We want to be able to connect to my on-premise database from our google cloud kubernetes.

We are currently attempting to do so by using "Create a VPN connection" from within the google console.

Google Compute engine vpn

In the field IP address, I am forced to create (or pick from existing) "External IP Addresses".

I am able to link a single VM-instance to this External IP Address. But I want my VPN connection/tunnel to be between my on-premises network and EVERYTHING within my Google cloud network.

This IP should not just work as External IP Addr. for a single instance. I need to make it a gateway to the network as a whole. What am I missing?

Thanks in advance.

Another way to frame the question: How do I find the IP Address of the gateway to my Google cloud network (VPC) and how do I supply that IP to the VPN Connection creation ?

-- Nixxon
cloud
gateway
google-cloud-platform
google-kubernetes-engine
vpc

4 Answers

6/14/2018

The Cloud VPN connects your on-premises to the VPC, that means every Instance, Cluster or other products that use Google Cloud Engine (GCE).

As mentioned in a previous answer from avinoam-meir the VPN has at least two components: Gateway and Tunnel but I will add a third one: Type of routing.

a) Gateway: This is where you can add an existing or reserve any static IP address (from the Google Pool of External IP Addresses).

b) Tunnel: Where the encapsulated and encrypted traffic will flow to reach the Local IP ranges.

c) Type of routing: Cloud VPN has three possibilities:

Depending on the type you choose, the routing happens in a different way but in general terms, it will propagate your subnetwork(s) to your on-premises network and receive the routes from it.

Important: Remember to open your firewall on your GCP VPC to receive traffic from your on-premises IP Ranges as the default and implied rule for Ingress will block it.
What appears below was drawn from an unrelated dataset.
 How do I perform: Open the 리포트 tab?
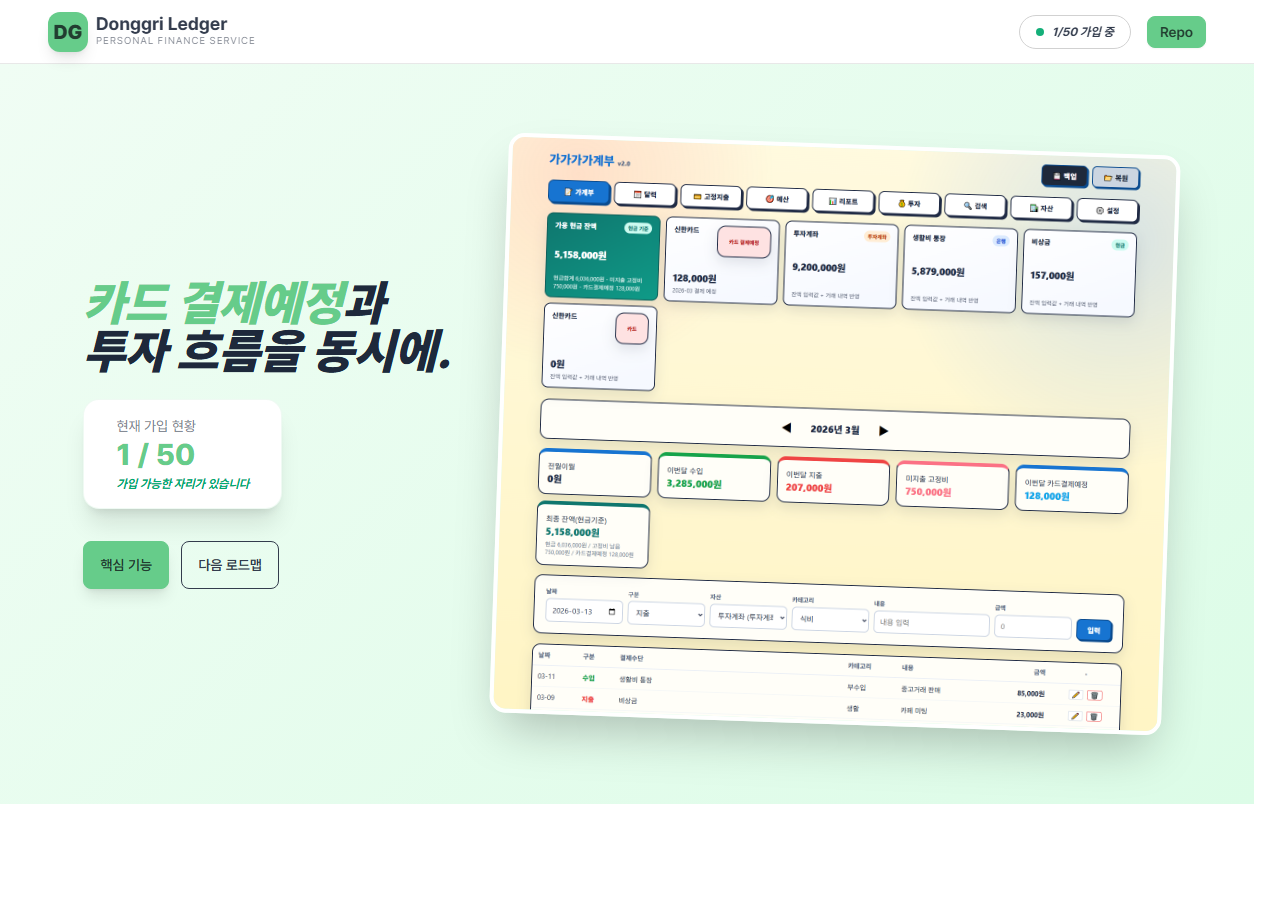pos(843,201)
  • The implied allow egress rule: An egress rule whose action is allow, destination is 0.0.0.0/0, and priority is the lowest possible (65535) lets any instance send traffic to any destination.
  • The implied deny ingress rule: An ingress rule whose action is deny, source is 0.0.0.0/0, and priority is the lowest possible (65535) protects all instances by blocking incoming traffic to them.
-- Daniel
Source: StackOverflow

6/19/2018

The answer was simpler than I thought.

My question was:

How do I find the IP Address of the gateway to my Google cloud network (VPC) and how do I supply that IP to the VPN Connection creation ?

The answer is simply to fill out the "Create a VPN connection" page. It automatically sets up whatever IP you get/choose in the "IP Address" field as the gateway. I did NOT need to configure this IP address to work as a gateway. Simply getting it assigned in this step is enough. Google does the rest behind the scenes.

-- Nixxon
Source: StackOverflow

6/3/2018

You need to distinguish between gateway IP address and local IP range of the VPN tunnel

The gateway IP address is the IP of the gateway where all the packets from your on-premises arrive encapsulated and encrypted.
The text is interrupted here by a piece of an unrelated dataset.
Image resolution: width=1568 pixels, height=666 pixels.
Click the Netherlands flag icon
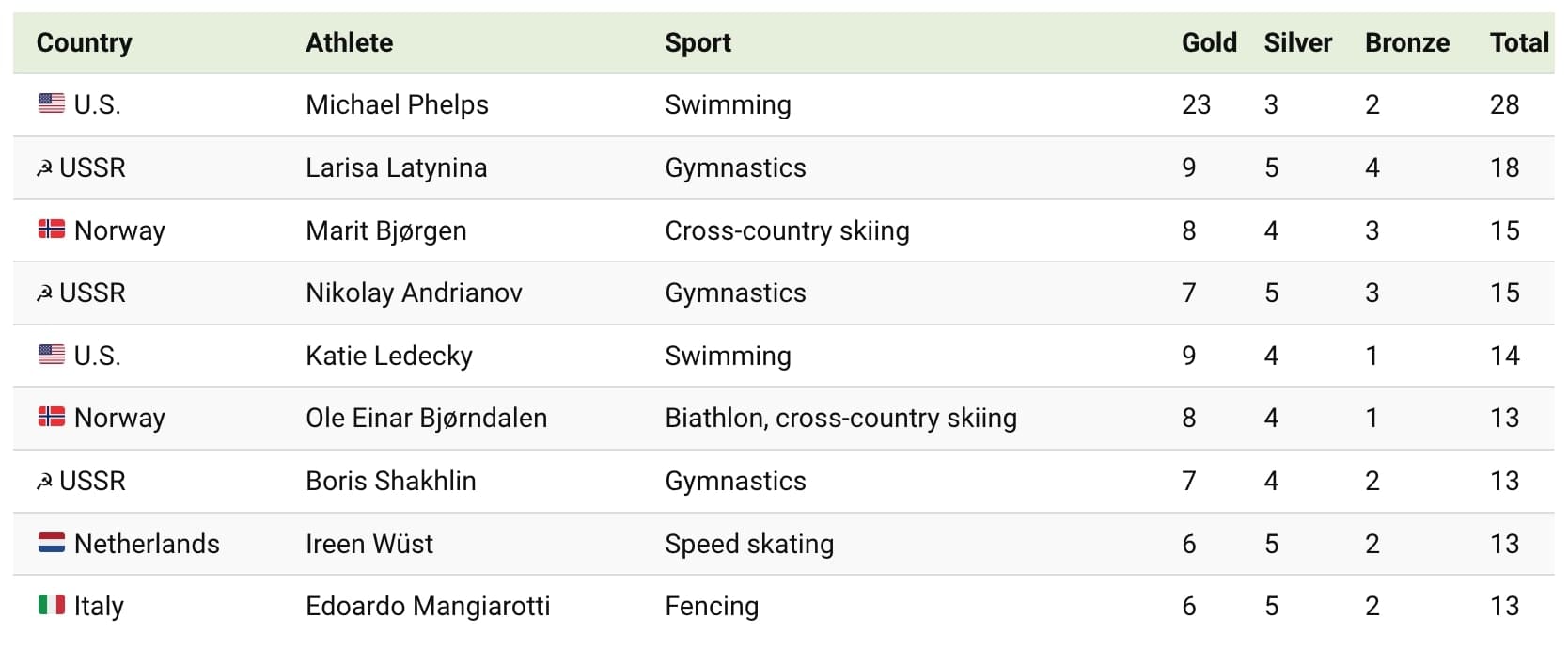(52, 543)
The local IP range of the VPN tunnel is the range of IPs that can be reached through the VPN tunnel. By default this is all the private IP addresses of your GCP network

-- Avinoam Meir
Source: StackOverflow

5/30/2018

Create a NAT gateway [1] with Kubernetes Engine and Compute Engine Network Routes to route outbound traffic from an existing GKE cluster through the NAT Gateway instance.

Use that NAT gateway IP address to create a VPN connection to remote peer gateway.